How do you use this tool?
- Drop a video file in the dropzone or click to pick one (up to 500 MB, MP4, WebM, MOV, or MKV)
- Pick a sample rate — 1 fps saves time, 10 fps gives finer motion data
- Set the confidence threshold (default 0.5) and the class filter
- Start analysis — detections stream in frame-by-frame during processing
- Download JSON, CSV, SVG, or heatmap PNG
What does video object detection do?
Video object detection samples your video at regular intervals and runs each sampled frame through a specialized neural network for object detection. For every detected object you get its class (such as person, dog, or car), its confidence between 0 and 1, and its pixel position as a bounding box (xyxy: left, top, right, bottom). The result is not a cut video — it’s structured data ready for statistics, analytics, visualization, or as input to downstream workflows.
The tool runs entirely inside your browser tab via WebAssembly or WebGPU. No video data is sent to a server. Only the AI model is fetched once on first use and cached in your browser; subsequent videos run fully offline.
Which object classes are recognized?
Eighty everyday classes. They cover the categories that appear most often in normal footage:
- Living things: person, bird, cat, dog, horse, sheep, cow, elephant, bear, zebra, giraffe.
- Vehicles: car, bicycle, motorcycle, bus, train, truck, boat, airplane.
- Street furniture and signage: traffic light, fire hydrant, stop sign, parking meter, bench.
- Sports and leisure: frisbee, skis, snowboard, sports ball, kite, baseball bat, baseball glove, skateboard, surfboard, tennis racket.
- Bags, clothing, accessories: backpack, umbrella, handbag, tie, suitcase.
- Kitchen: bottle, wine glass, cup, fork, knife, spoon, bowl, microwave, oven, toaster, sink, refrigerator.
- Food: banana, apple, sandwich, orange, broccoli, carrot, hot dog, pizza, donut, cake.
- Furniture: chair, couch, potted plant, bed, dining table, toilet.
- Electronics: TV, laptop, mouse, remote, keyboard, cell phone.
- Other indoor: book, clock, vase, scissors, teddy bear, hair dryer, toothbrush.
Before analysis you filter the list by clicking the class pills.
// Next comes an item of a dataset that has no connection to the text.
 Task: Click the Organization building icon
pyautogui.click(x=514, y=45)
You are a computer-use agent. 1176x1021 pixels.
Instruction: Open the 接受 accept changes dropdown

By default all 80 classes are active — if you only need people and dogs, click “Clear all” and re-activate the two you want. Filtering shortens the result list and makes the exported data immediately useful.
How does the frame-by-frame analysis work?
The tool decodes your video using your browser’s native WebCodecs APIs. On a real timeline the decoder jumps to the chosen sample points — at 1 fps once per second, at 10 fps ten times. Each extracted frame is converted to an internal image representation and handed to the loaded AI model.
The model performs classic bounding-box detection: it tiles the frame into many regions, estimates a class probability for each, and returns the regions whose best class is above your set threshold. The boxes are in the source video’s pixel coordinates — they fit your video 1:1 with no need to denormalize.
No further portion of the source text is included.